Housekeeping keeps breaking into my room.  She is avoiding all Do Not Disturb signs and going in there and cleaning.  I can tell when she has been in my room from down the hall because the sign is no longer lit up and the paper sign isn’t on my knob anymore.  A freshly made bed shouldn’t make me mad, and it doesn’t, it’s just the principal of privacy.  I like to clean my stuff up first and put things where I know they are before they enter in and rearrange everything.  I came home one day to my leather jacket hung up.  Which was in my suitcase.  The suitcase was open the way I left it because I thought they wouldn’t be in there that day.  That went up my ass a mile but I was kind of grateful she thought to hang it up.  It’s just been a love+hate battle, okay.  New management just took over while I’m staying there and it hasn’t happened since.  Word to Wolfgang.  That’s the new GM’s name and he’s making moves.  But I got used to the whole B&E thing that was going on and stopped putting the DND sign up so she can enter, like she normally would, and I can be at peace with it.

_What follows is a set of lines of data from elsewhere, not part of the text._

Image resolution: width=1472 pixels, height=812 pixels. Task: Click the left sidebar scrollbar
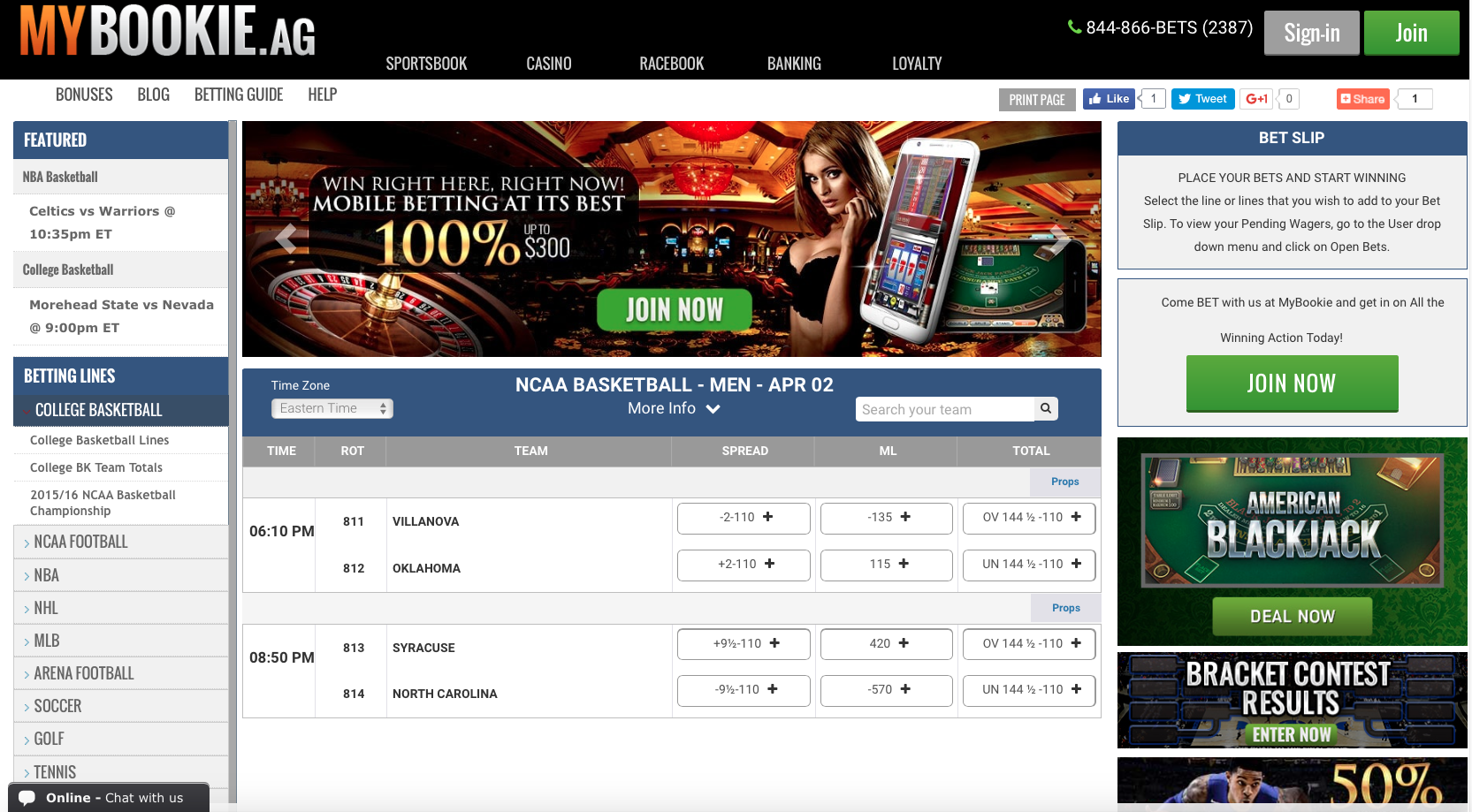(233, 442)
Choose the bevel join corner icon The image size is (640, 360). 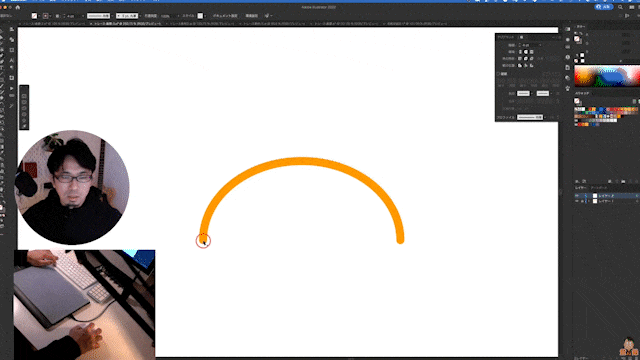[x=531, y=59]
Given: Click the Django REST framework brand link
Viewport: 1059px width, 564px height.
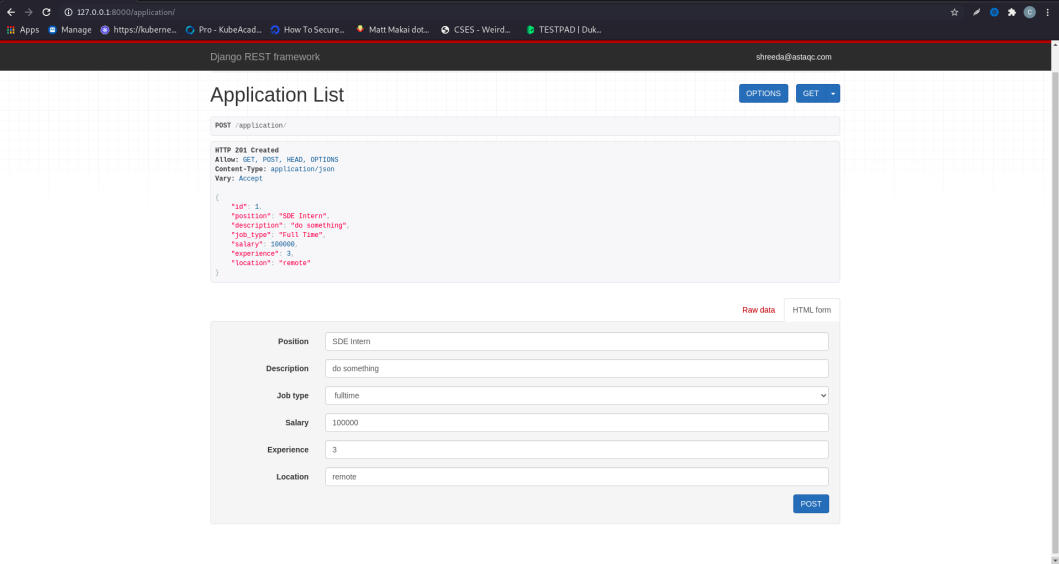Looking at the screenshot, I should [x=265, y=57].
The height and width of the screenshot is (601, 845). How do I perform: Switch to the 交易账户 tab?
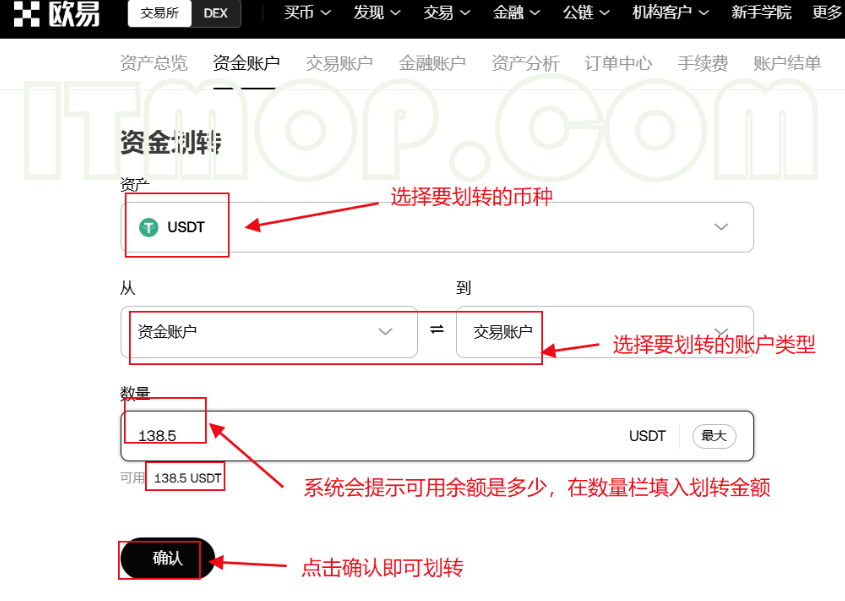click(339, 64)
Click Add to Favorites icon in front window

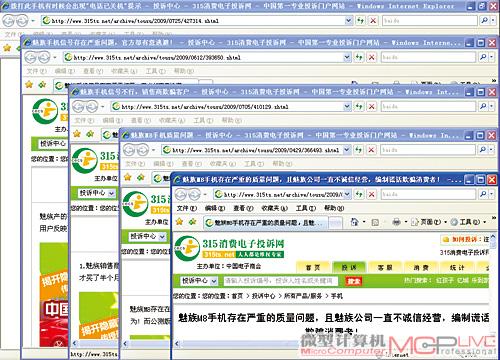(192, 221)
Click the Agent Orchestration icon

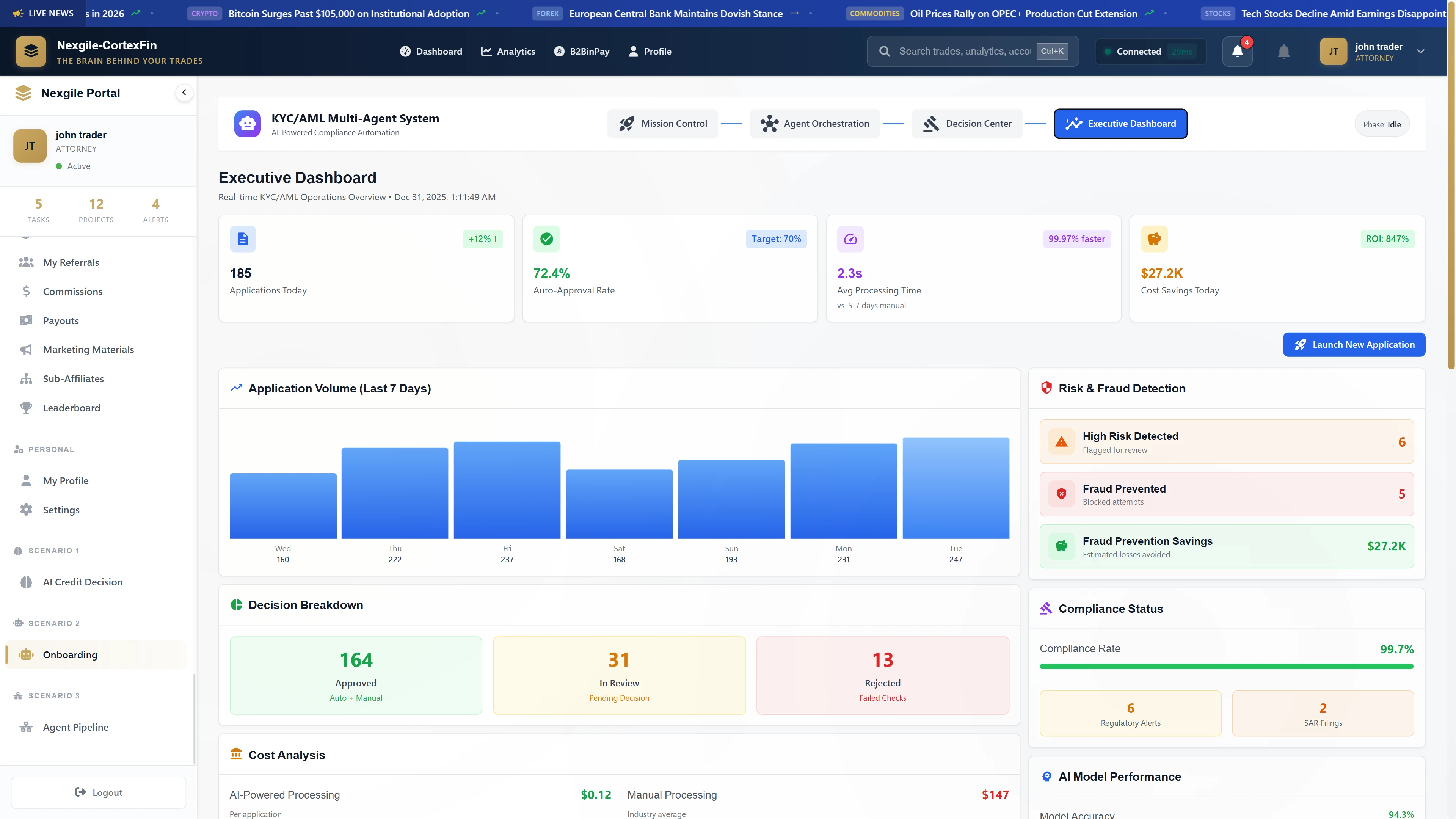coord(769,123)
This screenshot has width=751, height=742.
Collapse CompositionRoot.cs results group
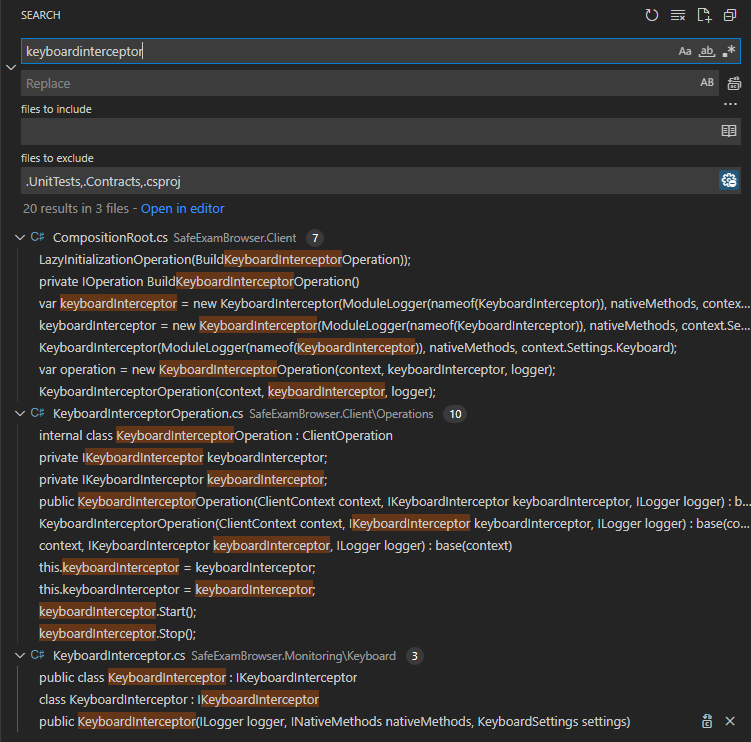click(20, 237)
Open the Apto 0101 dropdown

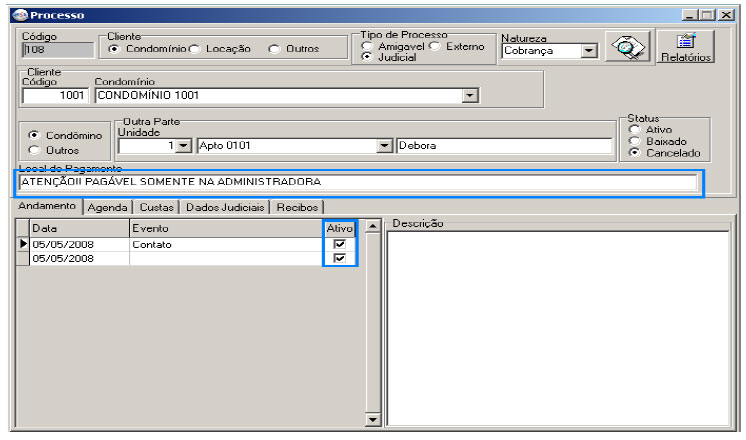pyautogui.click(x=383, y=146)
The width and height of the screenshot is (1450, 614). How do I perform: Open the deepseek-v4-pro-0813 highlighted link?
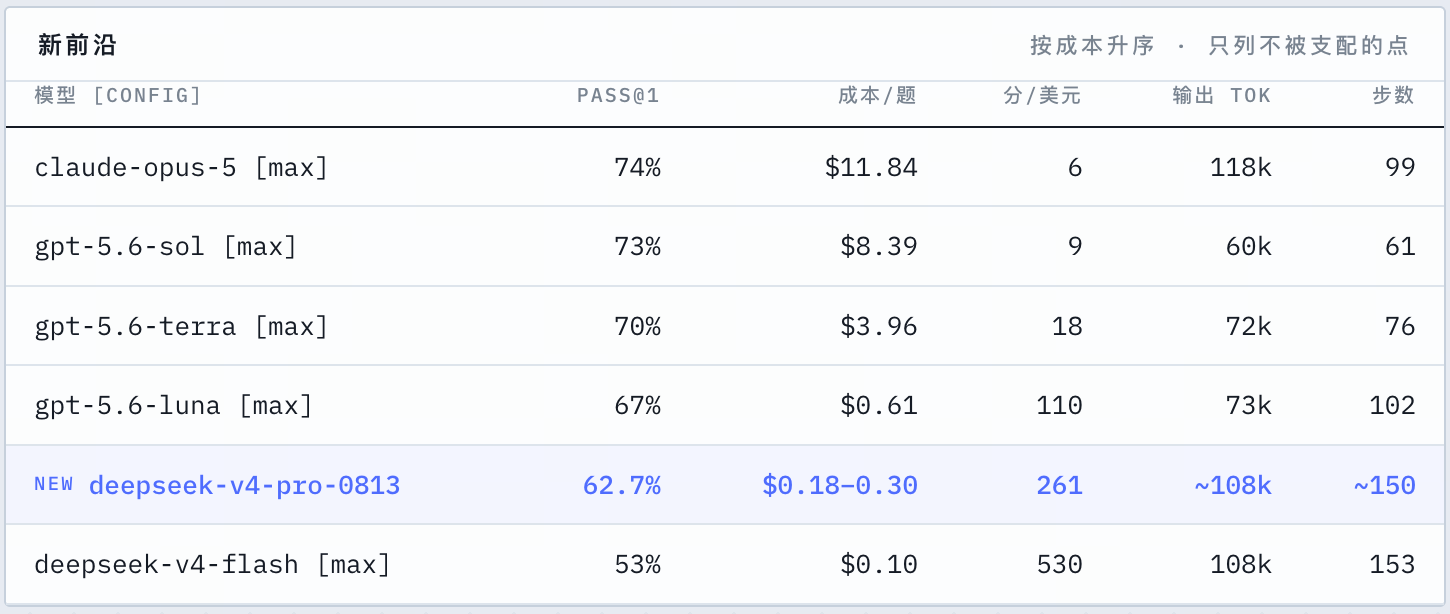(x=244, y=486)
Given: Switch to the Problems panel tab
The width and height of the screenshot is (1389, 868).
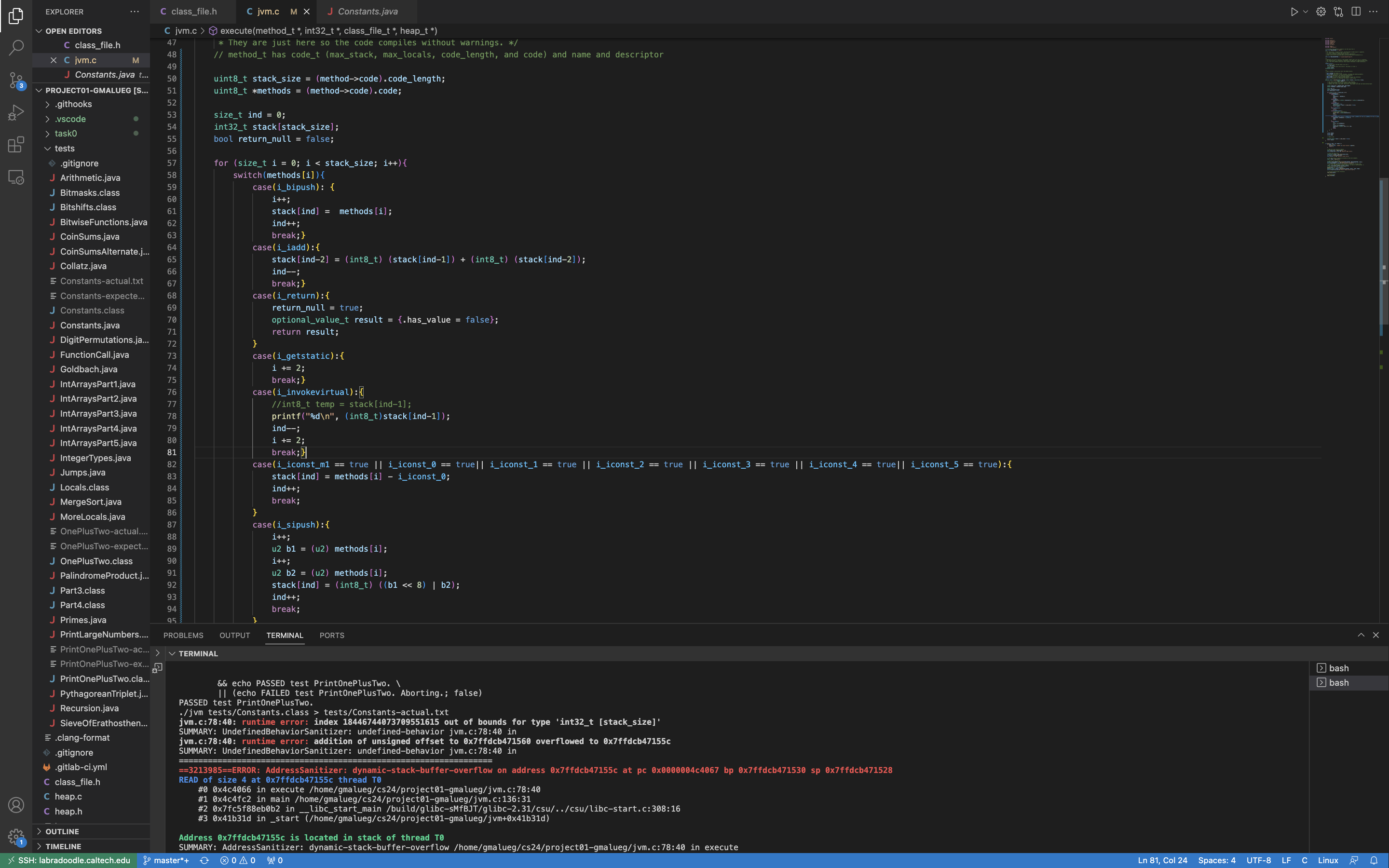Looking at the screenshot, I should tap(183, 635).
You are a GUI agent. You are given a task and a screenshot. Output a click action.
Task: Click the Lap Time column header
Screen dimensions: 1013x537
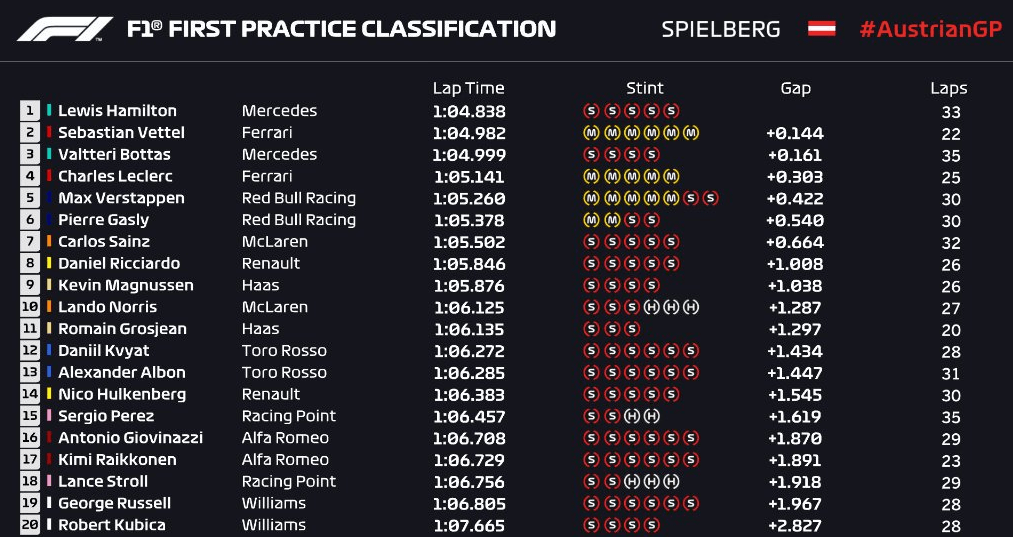pyautogui.click(x=468, y=89)
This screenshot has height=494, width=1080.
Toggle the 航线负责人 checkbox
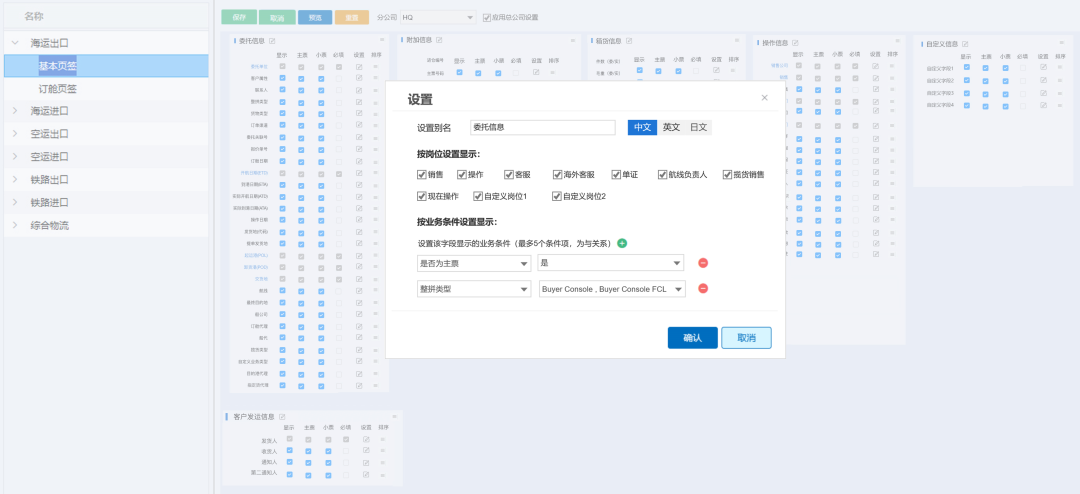click(x=662, y=174)
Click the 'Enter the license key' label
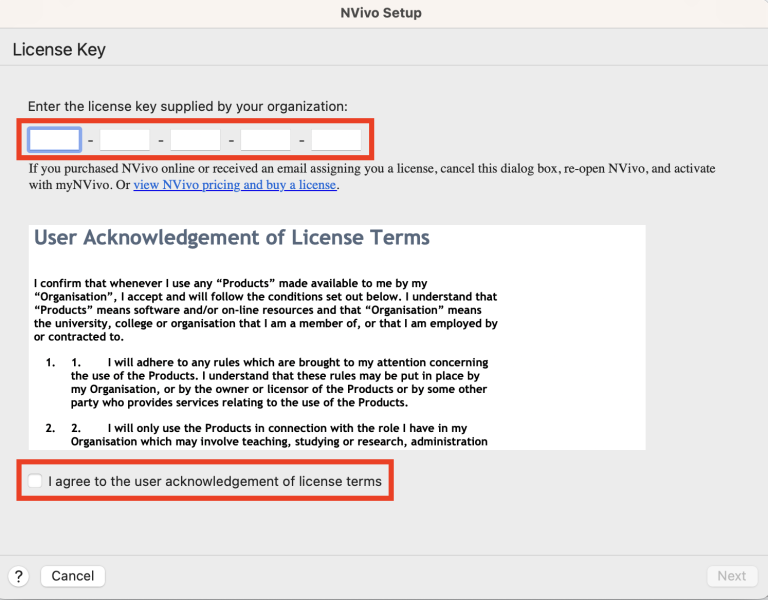The height and width of the screenshot is (600, 768). pyautogui.click(x=188, y=106)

Hotel rooms get pretty boring when you’re in it alone.  I brought a book with me, haven’t read it.  Netflix is not supported in China yet.  I’ve watched a lot of their TV…I’ve seen Our Brand Is Crisis here four times.  I listen to music.  Sing like hell, not giving a damn.  Ever.  A lot of nights I’ve laid in bed watching my room fill with the colors and noises from the nightlife happening outside of my window.  Sometimes, I spend time just looking out of it sitting in the loveseat.  I observe with every sense I can and take notes for myself and for the purpose of a post like this.  I slept pretty shitty the first week or so.  I’ve completely adjusted to the time now which is going to be absolute hell when I return home.  I call 3PM and 6PM the lonely hours when I’m here because people are usually sleeping back home.  I make and receive calls pretty easily, thanks T-Mobile / China Mobile.  Every now and then when I make an outgoing call a female voice of a Chinese operator will start talking on the other line.  No idea what she’s saying, but I’m going to take a wild guess and assume she isn’t trying to process my call.  So I try again and try again until it goes through.  It literally wouldn’t stop happening one night that I yelled shut up because I got mad.  I’m impatient and maybe a little aggressive.  A lot of times lines cross and I hear weird, robotic shit (it’s really just the voice breaking up because of connection) while I’m on the phone and freeaksss me out.

I used to think the Chinese, that I encountered, weren’t welcoming.  But I’ve had a change of heart.  They smile as soon as they turn a corner and your face meets with theirs.

And sometimes a smile changes everything.